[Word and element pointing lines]
%%

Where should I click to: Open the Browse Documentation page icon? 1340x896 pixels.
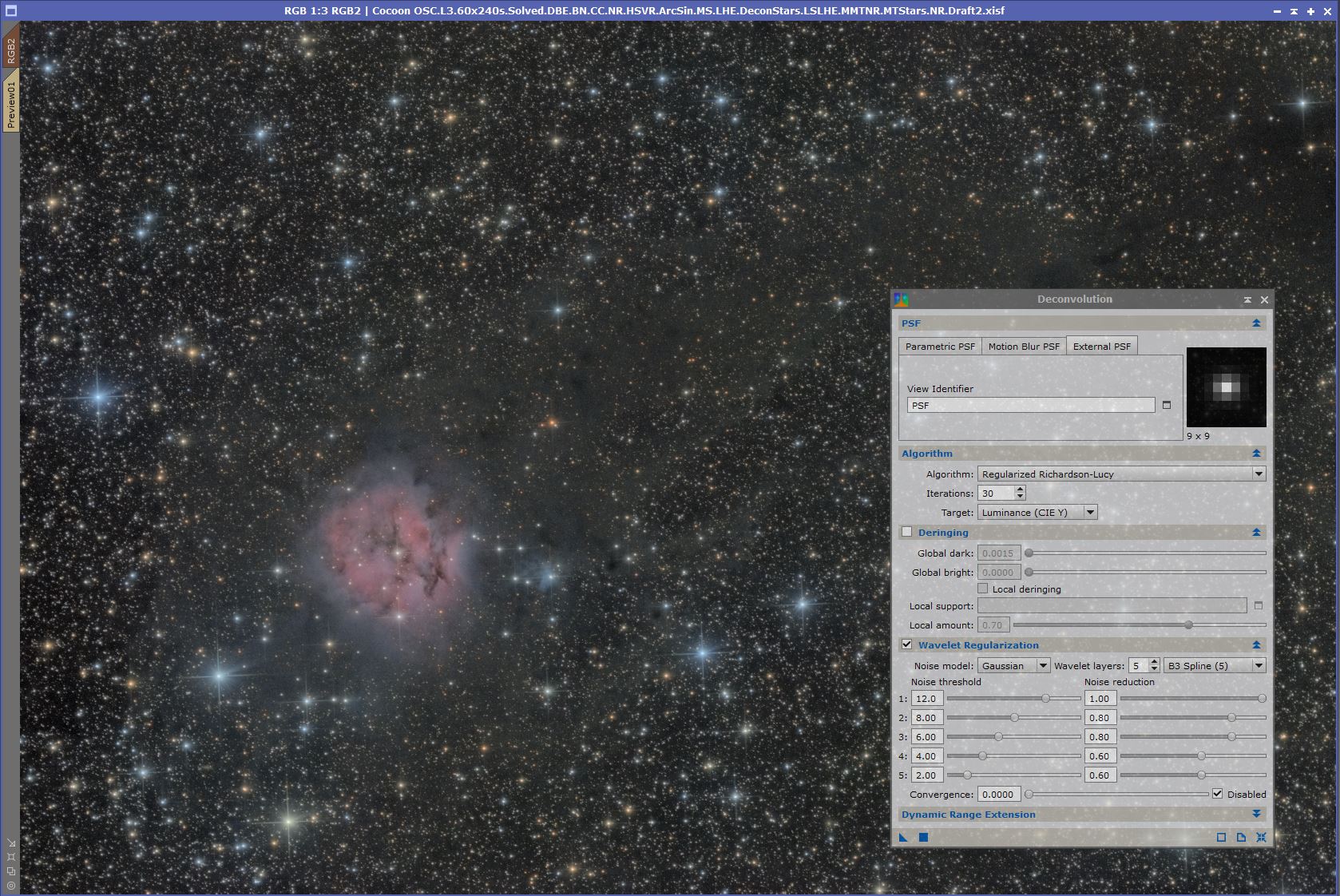(1241, 837)
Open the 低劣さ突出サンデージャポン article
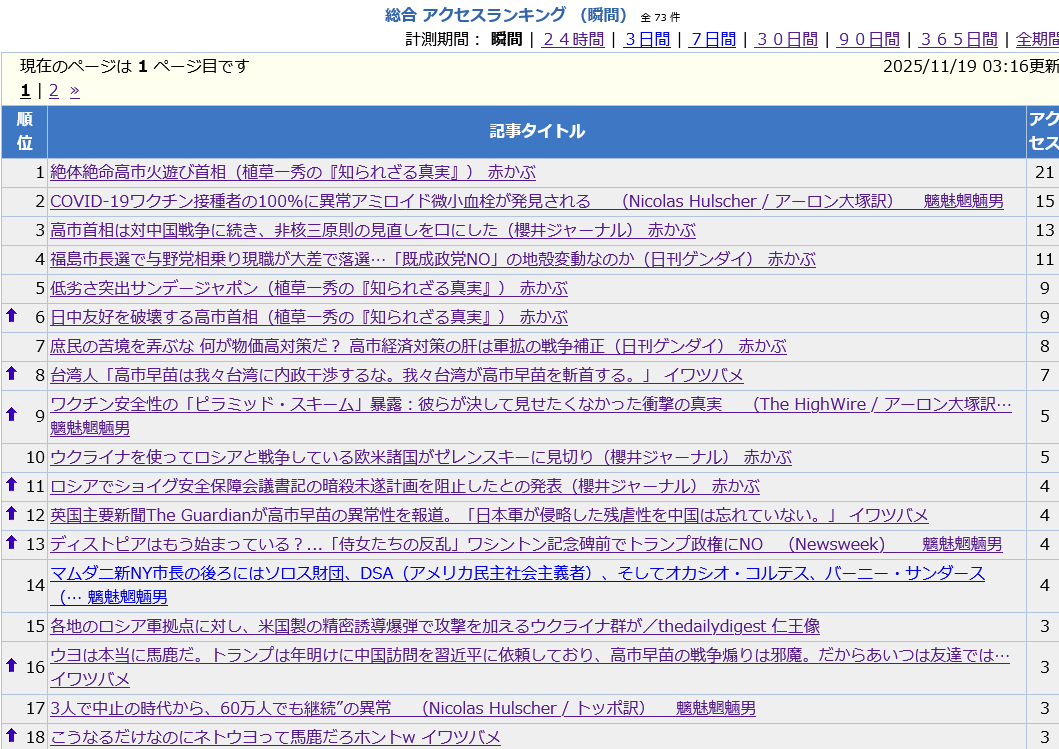1059x749 pixels. pyautogui.click(x=308, y=288)
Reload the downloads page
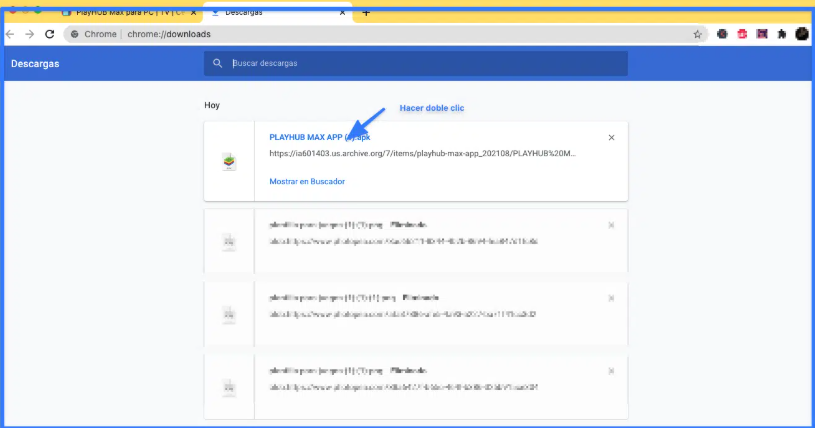 tap(49, 34)
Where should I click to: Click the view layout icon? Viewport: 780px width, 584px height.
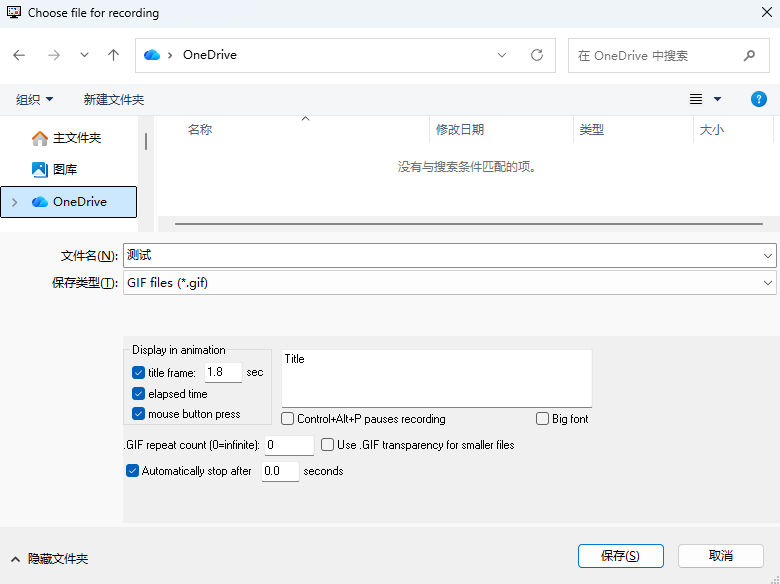(696, 99)
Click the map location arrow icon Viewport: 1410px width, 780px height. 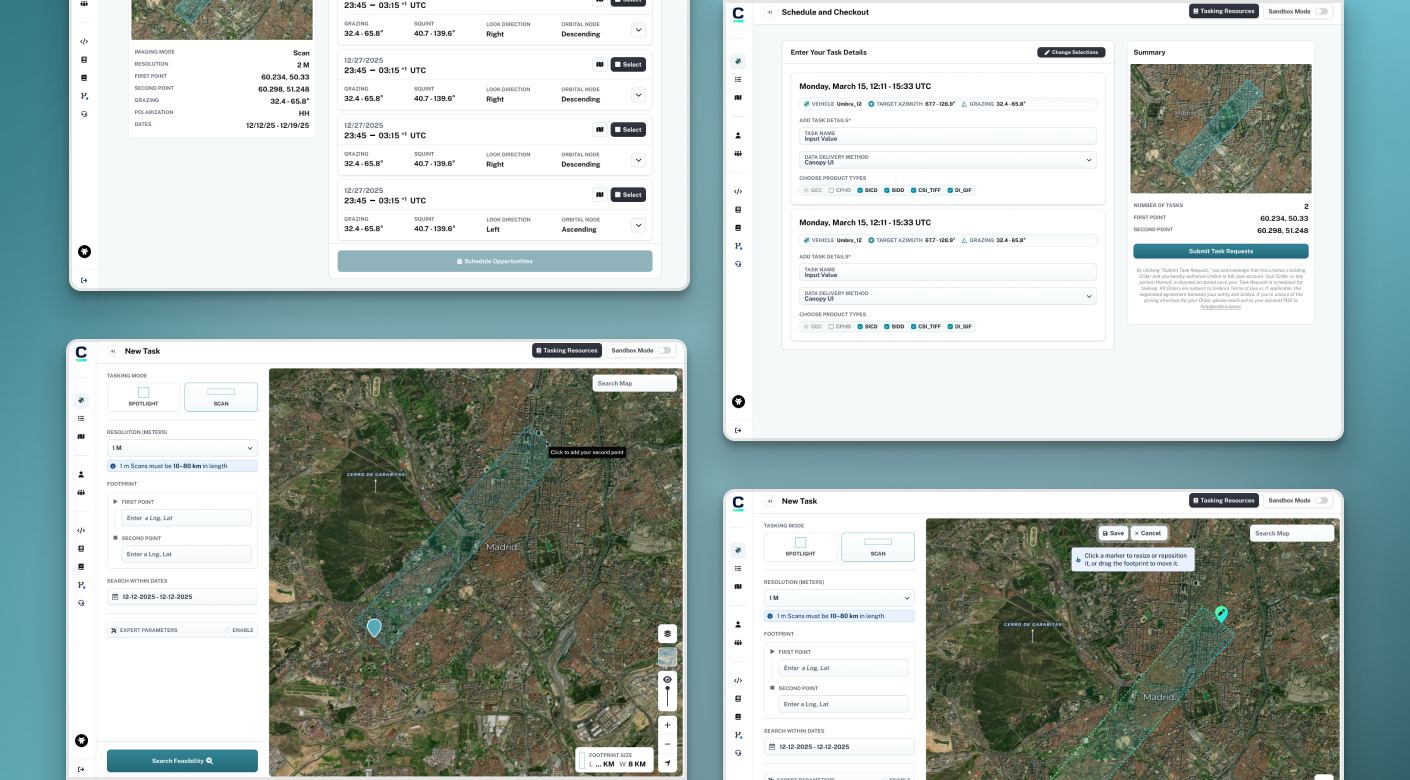tap(667, 763)
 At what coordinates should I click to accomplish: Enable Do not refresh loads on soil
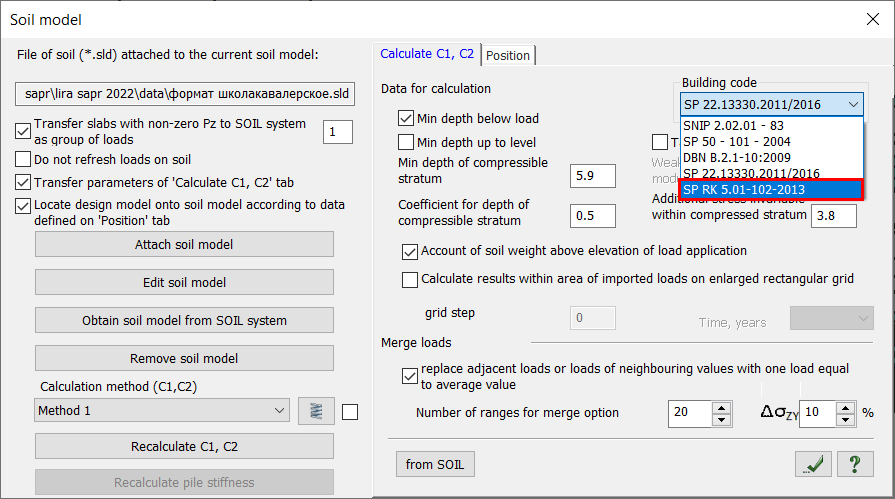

%%

▶ THE EXERCISE
Which lines above contain the string "should"? Collect each of them in full, treating uppercase and lowercase as different.

▶ SOLUTION TO THE EXERCISE
Where should I click to: Open the Browse Documentation page icon? 1340x896 pixels.
Where should I click to: Click the view layout icon? Viewport: 780px width, 584px height.
 At what coordinates should I click to accomplish: Enable Do not refresh loads on soil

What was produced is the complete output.